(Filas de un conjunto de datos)
====================
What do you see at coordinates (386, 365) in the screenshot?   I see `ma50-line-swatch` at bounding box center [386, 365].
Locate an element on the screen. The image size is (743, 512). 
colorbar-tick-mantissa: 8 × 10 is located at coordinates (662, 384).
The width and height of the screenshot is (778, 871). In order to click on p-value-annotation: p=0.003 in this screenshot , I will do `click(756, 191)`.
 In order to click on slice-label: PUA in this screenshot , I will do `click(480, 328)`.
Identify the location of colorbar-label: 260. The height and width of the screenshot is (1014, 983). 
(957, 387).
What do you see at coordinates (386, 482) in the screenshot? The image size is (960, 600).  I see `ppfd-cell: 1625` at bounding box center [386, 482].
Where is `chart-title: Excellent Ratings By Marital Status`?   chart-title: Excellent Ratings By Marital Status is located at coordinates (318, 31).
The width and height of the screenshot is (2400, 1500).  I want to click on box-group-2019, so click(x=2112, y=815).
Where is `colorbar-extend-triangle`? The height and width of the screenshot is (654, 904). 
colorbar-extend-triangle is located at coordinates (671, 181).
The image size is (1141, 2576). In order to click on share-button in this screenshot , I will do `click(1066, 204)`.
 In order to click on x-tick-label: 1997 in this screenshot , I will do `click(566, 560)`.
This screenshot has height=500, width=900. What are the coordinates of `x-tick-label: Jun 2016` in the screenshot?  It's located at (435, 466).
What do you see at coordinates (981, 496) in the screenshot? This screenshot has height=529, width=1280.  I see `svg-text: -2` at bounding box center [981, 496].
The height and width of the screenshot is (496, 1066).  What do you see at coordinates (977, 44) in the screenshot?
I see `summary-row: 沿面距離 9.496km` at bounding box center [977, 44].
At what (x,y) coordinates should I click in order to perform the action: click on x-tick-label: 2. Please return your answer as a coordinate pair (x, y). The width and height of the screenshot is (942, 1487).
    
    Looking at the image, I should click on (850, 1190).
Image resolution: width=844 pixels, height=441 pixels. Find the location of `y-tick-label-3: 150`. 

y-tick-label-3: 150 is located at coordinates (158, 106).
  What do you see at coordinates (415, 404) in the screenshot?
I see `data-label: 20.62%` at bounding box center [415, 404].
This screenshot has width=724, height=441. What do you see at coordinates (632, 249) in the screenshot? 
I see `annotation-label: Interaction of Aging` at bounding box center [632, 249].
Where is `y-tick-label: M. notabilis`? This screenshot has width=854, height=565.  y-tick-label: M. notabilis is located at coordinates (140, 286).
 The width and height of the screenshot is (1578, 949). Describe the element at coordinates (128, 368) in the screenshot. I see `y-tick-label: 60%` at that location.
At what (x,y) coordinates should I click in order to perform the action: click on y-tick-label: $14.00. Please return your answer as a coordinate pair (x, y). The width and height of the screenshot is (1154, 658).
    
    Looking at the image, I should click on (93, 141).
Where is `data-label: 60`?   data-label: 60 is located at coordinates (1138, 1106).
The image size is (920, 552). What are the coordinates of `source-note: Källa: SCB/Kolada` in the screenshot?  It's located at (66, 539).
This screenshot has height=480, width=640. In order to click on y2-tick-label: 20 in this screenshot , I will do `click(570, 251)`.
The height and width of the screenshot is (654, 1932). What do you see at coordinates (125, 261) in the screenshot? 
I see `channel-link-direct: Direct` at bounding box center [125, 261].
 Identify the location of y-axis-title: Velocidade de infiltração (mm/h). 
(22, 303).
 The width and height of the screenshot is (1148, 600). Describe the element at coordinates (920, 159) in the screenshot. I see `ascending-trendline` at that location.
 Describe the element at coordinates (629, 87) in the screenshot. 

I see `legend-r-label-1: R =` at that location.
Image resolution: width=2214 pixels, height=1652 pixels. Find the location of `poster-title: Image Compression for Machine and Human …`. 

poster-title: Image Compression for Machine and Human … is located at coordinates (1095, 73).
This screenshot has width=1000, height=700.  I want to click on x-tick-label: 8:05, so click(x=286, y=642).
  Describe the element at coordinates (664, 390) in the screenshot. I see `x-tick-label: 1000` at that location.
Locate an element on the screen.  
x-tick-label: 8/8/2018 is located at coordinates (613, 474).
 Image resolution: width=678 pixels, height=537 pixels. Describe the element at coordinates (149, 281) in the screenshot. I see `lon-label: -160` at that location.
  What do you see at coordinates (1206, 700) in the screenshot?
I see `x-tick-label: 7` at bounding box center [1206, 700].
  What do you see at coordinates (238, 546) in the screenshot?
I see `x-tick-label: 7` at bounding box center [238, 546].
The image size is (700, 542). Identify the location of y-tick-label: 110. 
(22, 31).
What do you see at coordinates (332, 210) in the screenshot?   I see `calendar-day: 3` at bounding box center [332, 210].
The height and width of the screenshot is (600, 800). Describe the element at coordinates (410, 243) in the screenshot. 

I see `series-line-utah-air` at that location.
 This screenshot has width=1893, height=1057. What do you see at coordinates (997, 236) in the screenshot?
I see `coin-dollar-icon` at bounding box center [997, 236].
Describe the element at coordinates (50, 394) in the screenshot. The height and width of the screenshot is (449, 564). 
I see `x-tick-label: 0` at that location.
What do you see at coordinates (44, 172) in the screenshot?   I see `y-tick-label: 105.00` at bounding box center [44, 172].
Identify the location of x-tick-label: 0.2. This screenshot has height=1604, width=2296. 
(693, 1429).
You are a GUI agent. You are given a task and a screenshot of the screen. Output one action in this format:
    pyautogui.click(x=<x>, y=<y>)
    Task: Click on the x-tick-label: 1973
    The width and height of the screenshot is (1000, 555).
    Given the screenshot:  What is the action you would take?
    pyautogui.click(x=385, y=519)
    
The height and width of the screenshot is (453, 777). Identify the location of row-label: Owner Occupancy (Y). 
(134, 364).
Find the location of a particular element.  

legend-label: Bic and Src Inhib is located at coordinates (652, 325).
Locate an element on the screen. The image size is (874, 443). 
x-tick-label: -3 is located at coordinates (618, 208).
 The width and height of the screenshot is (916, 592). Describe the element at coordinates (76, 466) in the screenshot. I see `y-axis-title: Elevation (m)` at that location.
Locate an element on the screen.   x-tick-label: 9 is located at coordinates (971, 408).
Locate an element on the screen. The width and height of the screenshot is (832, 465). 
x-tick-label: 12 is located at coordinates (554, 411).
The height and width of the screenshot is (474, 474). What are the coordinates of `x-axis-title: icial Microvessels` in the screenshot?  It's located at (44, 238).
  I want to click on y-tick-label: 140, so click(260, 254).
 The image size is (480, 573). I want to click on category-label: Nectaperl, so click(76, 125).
====================
◆ Ejercicio:
Reproduce sin ningún cambio todas las filas anteriores, de la primera a la última.

◆ Solución del ejercicio:
What do you see at coordinates (386, 365) in the screenshot?   I see `ma50-line-swatch` at bounding box center [386, 365].
Locate an element on the screen. The image size is (743, 512). 
colorbar-tick-mantissa: 8 × 10 is located at coordinates (662, 384).
The width and height of the screenshot is (778, 871). In order to click on p-value-annotation: p=0.003 in this screenshot , I will do `click(756, 191)`.
 In order to click on slice-label: PUA in this screenshot , I will do `click(480, 328)`.
Identify the location of colorbar-label: 260. The height and width of the screenshot is (1014, 983). 
(957, 387).
What do you see at coordinates (386, 482) in the screenshot? The image size is (960, 600).  I see `ppfd-cell: 1625` at bounding box center [386, 482].
Where is `chart-title: Excellent Ratings By Marital Status`?   chart-title: Excellent Ratings By Marital Status is located at coordinates (318, 31).
The width and height of the screenshot is (2400, 1500).  I want to click on box-group-2019, so click(x=2112, y=815).
Where is `colorbar-extend-triangle`? The height and width of the screenshot is (654, 904). 
colorbar-extend-triangle is located at coordinates (671, 181).
The image size is (1141, 2576). In order to click on share-button in this screenshot , I will do `click(1066, 204)`.
 In order to click on x-tick-label: 1997 in this screenshot , I will do `click(566, 560)`.
This screenshot has height=500, width=900. What are the coordinates of `x-tick-label: Jun 2016` in the screenshot?  It's located at (435, 466).
What do you see at coordinates (981, 496) in the screenshot? This screenshot has height=529, width=1280.  I see `svg-text: -2` at bounding box center [981, 496].
The height and width of the screenshot is (496, 1066).  What do you see at coordinates (977, 44) in the screenshot?
I see `summary-row: 沿面距離 9.496km` at bounding box center [977, 44].
At what (x,y) coordinates should I click in order to perform the action: click on x-tick-label: 2. Please return your answer as a coordinate pair (x, y). The width and height of the screenshot is (942, 1487).
    
    Looking at the image, I should click on (850, 1190).
Image resolution: width=844 pixels, height=441 pixels. Find the location of `y-tick-label-3: 150`. 

y-tick-label-3: 150 is located at coordinates (158, 106).
  What do you see at coordinates (415, 404) in the screenshot?
I see `data-label: 20.62%` at bounding box center [415, 404].
This screenshot has width=724, height=441. What do you see at coordinates (632, 249) in the screenshot? 
I see `annotation-label: Interaction of Aging` at bounding box center [632, 249].
Where is `y-tick-label: M. notabilis`? This screenshot has width=854, height=565.  y-tick-label: M. notabilis is located at coordinates (140, 286).
 The width and height of the screenshot is (1578, 949). Describe the element at coordinates (128, 368) in the screenshot. I see `y-tick-label: 60%` at that location.
At what (x,y) coordinates should I click in order to perform the action: click on y-tick-label: $14.00. Please return your answer as a coordinate pair (x, y). The width and height of the screenshot is (1154, 658).
    
    Looking at the image, I should click on (93, 141).
Where is `data-label: 60`?   data-label: 60 is located at coordinates (1138, 1106).
The image size is (920, 552). What are the coordinates of `source-note: Källa: SCB/Kolada` in the screenshot?  It's located at (66, 539).
This screenshot has height=480, width=640. In order to click on y2-tick-label: 20 in this screenshot , I will do `click(570, 251)`.
The height and width of the screenshot is (654, 1932). What do you see at coordinates (125, 261) in the screenshot? 
I see `channel-link-direct: Direct` at bounding box center [125, 261].
 Identify the location of y-axis-title: Velocidade de infiltração (mm/h). 
(22, 303).
 The width and height of the screenshot is (1148, 600). Describe the element at coordinates (920, 159) in the screenshot. I see `ascending-trendline` at that location.
 Describe the element at coordinates (629, 87) in the screenshot. 

I see `legend-r-label-1: R =` at that location.
Image resolution: width=2214 pixels, height=1652 pixels. Find the location of `poster-title: Image Compression for Machine and Human …`. 

poster-title: Image Compression for Machine and Human … is located at coordinates (1095, 73).
This screenshot has width=1000, height=700.  I want to click on x-tick-label: 8:05, so click(x=286, y=642).
  Describe the element at coordinates (664, 390) in the screenshot. I see `x-tick-label: 1000` at that location.
Locate an element on the screen.  
x-tick-label: 8/8/2018 is located at coordinates (613, 474).
 Image resolution: width=678 pixels, height=537 pixels. Describe the element at coordinates (149, 281) in the screenshot. I see `lon-label: -160` at that location.
  What do you see at coordinates (1206, 700) in the screenshot?
I see `x-tick-label: 7` at bounding box center [1206, 700].
  What do you see at coordinates (238, 546) in the screenshot?
I see `x-tick-label: 7` at bounding box center [238, 546].
The image size is (700, 542). Identify the location of y-tick-label: 110. 
(22, 31).
What do you see at coordinates (332, 210) in the screenshot?   I see `calendar-day: 3` at bounding box center [332, 210].
The height and width of the screenshot is (600, 800). Describe the element at coordinates (410, 243) in the screenshot. 

I see `series-line-utah-air` at that location.
 This screenshot has width=1893, height=1057. What do you see at coordinates (997, 236) in the screenshot?
I see `coin-dollar-icon` at bounding box center [997, 236].
Describe the element at coordinates (50, 394) in the screenshot. The height and width of the screenshot is (449, 564). 
I see `x-tick-label: 0` at that location.
What do you see at coordinates (44, 172) in the screenshot?   I see `y-tick-label: 105.00` at bounding box center [44, 172].
Identify the location of x-tick-label: 0.2. This screenshot has height=1604, width=2296. 
(693, 1429).
You are a GUI agent. You are given a task and a screenshot of the screen. Output one action in this format:
    pyautogui.click(x=<x>, y=<y>)
    Task: Click on the x-tick-label: 1973
    The width and height of the screenshot is (1000, 555).
    Given the screenshot:  What is the action you would take?
    pyautogui.click(x=385, y=519)
    
The height and width of the screenshot is (453, 777). Identify the location of row-label: Owner Occupancy (Y). 
(134, 364).
Find the location of a particular element.  

legend-label: Bic and Src Inhib is located at coordinates (652, 325).
Locate an element on the screen. The image size is (874, 443). 
x-tick-label: -3 is located at coordinates (618, 208).
 The width and height of the screenshot is (916, 592). Describe the element at coordinates (76, 466) in the screenshot. I see `y-axis-title: Elevation (m)` at that location.
Locate an element on the screen.   x-tick-label: 9 is located at coordinates (971, 408).
Locate an element on the screen. The width and height of the screenshot is (832, 465). 
x-tick-label: 12 is located at coordinates (554, 411).
The height and width of the screenshot is (474, 474). What are the coordinates of `x-axis-title: icial Microvessels` in the screenshot?  It's located at (44, 238).
  I want to click on y-tick-label: 140, so click(260, 254).
 The image size is (480, 573). I want to click on category-label: Nectaperl, so click(76, 125).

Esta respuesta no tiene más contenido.